§ Exercise: In the entries below, find the line with "This screenshot has width=1024, height=640." and the line with "Given: Click the Spigen". Return those two lines and all lines between them, exactly.
--------
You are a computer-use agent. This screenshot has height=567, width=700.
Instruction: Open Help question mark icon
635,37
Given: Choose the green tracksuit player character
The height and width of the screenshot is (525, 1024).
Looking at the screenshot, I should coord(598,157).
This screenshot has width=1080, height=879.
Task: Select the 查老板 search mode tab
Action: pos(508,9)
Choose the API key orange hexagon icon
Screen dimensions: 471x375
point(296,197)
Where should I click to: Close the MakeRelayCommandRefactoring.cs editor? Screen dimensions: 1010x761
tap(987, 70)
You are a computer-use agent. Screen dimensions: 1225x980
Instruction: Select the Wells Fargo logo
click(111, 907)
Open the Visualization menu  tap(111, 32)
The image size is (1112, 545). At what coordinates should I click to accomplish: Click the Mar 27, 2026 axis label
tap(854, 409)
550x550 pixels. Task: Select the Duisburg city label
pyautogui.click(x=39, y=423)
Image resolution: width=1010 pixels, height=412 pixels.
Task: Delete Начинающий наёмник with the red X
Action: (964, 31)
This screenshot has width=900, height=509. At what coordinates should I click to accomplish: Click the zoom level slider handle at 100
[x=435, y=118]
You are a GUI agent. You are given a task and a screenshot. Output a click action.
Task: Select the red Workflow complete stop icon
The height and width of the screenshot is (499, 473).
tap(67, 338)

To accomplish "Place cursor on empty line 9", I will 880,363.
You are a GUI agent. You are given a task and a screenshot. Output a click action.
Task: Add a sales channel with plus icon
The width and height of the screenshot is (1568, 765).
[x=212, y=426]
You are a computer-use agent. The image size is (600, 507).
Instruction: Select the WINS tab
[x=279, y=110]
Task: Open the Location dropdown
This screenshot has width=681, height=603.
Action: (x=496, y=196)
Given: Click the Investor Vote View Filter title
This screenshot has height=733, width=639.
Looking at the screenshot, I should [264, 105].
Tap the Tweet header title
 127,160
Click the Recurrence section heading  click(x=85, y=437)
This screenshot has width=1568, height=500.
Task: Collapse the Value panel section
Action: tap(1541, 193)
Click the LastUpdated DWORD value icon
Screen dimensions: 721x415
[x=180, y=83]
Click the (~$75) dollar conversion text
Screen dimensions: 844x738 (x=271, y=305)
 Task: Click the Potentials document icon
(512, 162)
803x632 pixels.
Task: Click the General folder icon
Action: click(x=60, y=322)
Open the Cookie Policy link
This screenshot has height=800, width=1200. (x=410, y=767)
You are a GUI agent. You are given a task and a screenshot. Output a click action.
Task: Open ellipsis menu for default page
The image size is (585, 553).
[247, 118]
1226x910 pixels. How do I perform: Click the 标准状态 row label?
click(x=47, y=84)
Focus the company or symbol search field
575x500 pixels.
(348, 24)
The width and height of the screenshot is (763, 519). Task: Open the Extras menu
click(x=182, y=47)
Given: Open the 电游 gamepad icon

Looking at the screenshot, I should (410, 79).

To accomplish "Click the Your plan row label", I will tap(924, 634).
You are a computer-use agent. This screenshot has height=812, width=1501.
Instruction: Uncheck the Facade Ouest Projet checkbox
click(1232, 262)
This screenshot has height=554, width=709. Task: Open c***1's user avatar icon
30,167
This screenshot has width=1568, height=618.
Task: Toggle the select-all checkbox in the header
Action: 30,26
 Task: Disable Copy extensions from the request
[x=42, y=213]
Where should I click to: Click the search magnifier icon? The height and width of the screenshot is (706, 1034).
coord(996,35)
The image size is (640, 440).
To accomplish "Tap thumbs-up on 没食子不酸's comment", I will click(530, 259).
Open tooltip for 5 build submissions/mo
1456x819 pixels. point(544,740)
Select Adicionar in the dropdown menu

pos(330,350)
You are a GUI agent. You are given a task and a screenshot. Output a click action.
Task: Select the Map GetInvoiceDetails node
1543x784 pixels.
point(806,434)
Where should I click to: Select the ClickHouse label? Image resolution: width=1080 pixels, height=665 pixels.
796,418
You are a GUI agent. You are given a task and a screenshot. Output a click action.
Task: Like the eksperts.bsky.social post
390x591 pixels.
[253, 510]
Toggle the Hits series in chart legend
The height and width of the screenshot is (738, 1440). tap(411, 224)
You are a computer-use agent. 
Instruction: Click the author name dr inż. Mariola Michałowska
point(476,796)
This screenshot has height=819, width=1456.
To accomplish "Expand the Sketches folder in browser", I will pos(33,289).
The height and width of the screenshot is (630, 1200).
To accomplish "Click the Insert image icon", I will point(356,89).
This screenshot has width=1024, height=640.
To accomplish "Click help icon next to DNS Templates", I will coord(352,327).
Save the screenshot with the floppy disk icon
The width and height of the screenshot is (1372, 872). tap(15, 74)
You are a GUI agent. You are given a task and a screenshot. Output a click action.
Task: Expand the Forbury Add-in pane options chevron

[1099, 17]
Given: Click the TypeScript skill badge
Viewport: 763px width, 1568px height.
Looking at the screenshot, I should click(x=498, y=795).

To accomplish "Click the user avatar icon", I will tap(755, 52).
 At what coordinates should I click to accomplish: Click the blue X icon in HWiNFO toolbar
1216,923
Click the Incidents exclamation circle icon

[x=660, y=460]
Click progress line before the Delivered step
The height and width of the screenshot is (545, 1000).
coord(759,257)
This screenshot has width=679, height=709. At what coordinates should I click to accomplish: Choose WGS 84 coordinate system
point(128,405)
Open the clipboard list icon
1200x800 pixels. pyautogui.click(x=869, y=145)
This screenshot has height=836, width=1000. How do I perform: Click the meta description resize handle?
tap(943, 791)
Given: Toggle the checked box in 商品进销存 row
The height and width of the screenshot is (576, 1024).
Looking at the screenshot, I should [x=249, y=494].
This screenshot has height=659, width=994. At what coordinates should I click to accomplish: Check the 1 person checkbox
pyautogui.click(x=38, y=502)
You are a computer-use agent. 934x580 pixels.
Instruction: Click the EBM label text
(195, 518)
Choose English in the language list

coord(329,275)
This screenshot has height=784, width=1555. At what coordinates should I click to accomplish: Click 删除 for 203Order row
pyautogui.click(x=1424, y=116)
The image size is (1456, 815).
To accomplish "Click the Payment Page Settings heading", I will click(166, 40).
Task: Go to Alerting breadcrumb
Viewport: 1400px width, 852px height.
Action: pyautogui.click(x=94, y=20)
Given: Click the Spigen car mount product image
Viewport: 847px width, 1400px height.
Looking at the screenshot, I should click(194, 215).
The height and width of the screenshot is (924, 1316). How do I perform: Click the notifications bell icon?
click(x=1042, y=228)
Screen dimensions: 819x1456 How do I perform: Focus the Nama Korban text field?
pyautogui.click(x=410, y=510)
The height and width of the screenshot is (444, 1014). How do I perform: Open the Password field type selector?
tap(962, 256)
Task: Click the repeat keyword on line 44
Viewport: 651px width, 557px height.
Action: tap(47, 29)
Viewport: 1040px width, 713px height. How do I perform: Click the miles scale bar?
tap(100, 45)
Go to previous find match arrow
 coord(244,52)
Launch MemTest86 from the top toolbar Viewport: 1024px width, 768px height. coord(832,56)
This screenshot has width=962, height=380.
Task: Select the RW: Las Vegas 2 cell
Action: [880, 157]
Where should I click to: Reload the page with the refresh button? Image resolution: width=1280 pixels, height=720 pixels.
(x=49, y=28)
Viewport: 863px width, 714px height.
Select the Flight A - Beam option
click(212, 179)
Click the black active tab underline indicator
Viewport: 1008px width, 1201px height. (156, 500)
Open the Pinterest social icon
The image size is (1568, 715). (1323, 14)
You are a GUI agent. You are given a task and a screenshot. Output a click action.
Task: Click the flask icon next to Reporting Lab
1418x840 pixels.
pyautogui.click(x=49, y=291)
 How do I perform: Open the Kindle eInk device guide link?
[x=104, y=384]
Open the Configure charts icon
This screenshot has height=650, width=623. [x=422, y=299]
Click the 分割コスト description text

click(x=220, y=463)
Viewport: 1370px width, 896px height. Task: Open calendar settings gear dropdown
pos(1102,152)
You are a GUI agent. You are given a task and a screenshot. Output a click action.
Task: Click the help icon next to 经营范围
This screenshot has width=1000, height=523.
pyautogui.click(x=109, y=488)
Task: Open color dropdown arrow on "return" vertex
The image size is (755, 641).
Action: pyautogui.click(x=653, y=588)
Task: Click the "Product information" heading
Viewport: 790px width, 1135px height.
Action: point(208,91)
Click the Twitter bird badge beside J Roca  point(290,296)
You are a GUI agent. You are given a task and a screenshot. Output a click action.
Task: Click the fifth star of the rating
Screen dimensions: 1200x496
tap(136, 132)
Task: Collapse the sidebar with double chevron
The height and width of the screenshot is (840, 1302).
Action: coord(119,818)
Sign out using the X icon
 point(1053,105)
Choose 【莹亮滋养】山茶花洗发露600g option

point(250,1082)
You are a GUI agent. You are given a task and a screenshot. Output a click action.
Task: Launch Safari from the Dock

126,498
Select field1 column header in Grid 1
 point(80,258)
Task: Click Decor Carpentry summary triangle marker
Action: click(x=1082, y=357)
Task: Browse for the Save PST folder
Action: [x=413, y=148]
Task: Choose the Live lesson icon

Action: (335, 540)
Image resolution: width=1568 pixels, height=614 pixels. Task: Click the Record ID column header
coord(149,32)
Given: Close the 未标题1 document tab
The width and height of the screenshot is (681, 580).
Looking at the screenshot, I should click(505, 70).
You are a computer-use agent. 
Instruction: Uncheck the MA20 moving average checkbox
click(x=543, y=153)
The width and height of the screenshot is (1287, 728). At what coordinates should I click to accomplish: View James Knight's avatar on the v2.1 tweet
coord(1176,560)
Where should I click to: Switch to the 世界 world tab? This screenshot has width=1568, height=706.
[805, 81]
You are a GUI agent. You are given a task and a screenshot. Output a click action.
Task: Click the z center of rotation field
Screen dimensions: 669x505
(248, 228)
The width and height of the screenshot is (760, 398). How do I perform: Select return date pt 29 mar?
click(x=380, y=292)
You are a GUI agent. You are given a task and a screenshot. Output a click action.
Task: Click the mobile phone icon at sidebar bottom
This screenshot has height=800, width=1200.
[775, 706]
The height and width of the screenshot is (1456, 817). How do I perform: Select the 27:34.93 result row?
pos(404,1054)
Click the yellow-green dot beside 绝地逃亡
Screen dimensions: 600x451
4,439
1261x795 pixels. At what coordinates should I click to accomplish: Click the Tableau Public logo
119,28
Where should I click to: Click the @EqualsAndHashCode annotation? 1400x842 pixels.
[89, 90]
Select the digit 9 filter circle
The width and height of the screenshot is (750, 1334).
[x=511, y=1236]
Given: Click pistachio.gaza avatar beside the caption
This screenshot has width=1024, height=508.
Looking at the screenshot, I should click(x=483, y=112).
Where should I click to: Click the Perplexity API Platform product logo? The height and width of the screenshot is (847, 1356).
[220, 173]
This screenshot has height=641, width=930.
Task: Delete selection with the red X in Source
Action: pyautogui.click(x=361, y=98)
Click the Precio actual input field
--------
§ Response below:
This screenshot has width=1024, height=640.
To accomplish "Click help icon next to DNS Templates", I will coord(352,327).
Save the screenshot with the floppy disk icon
The width and height of the screenshot is (1372, 872). tap(15, 74)
You are a GUI agent. You are given a task and a screenshot. Output a click action.
Task: Expand the Forbury Add-in pane options chevron

[1099, 17]
Given: Click the TypeScript skill badge
Viewport: 763px width, 1568px height.
Looking at the screenshot, I should click(x=498, y=795).

To accomplish "Click the user avatar icon", I will tap(755, 52).
 At what coordinates should I click to accomplish: Click the blue X icon in HWiNFO toolbar
1216,923
Click the Incidents exclamation circle icon

[x=660, y=460]
Click progress line before the Delivered step
The height and width of the screenshot is (545, 1000).
coord(759,257)
This screenshot has width=679, height=709. At what coordinates should I click to accomplish: Choose WGS 84 coordinate system
point(128,405)
Open the clipboard list icon
1200x800 pixels. pyautogui.click(x=869, y=145)
This screenshot has height=836, width=1000. How do I perform: Click the meta description resize handle?
tap(943, 791)
Given: Toggle the checked box in 商品进销存 row
The height and width of the screenshot is (576, 1024).
Looking at the screenshot, I should [x=249, y=494].
This screenshot has height=659, width=994. At what coordinates should I click to accomplish: Check the 1 person checkbox
pyautogui.click(x=38, y=502)
You are a computer-use agent. 934x580 pixels.
Instruction: Click the EBM label text
(195, 518)
Choose English in the language list

coord(329,275)
This screenshot has height=784, width=1555. At what coordinates should I click to accomplish: Click 删除 for 203Order row
pyautogui.click(x=1424, y=116)
The image size is (1456, 815).
To accomplish "Click the Payment Page Settings heading", I will click(166, 40).
Task: Go to Alerting breadcrumb
Viewport: 1400px width, 852px height.
Action: pyautogui.click(x=94, y=20)
Given: Click the Spigen car mount product image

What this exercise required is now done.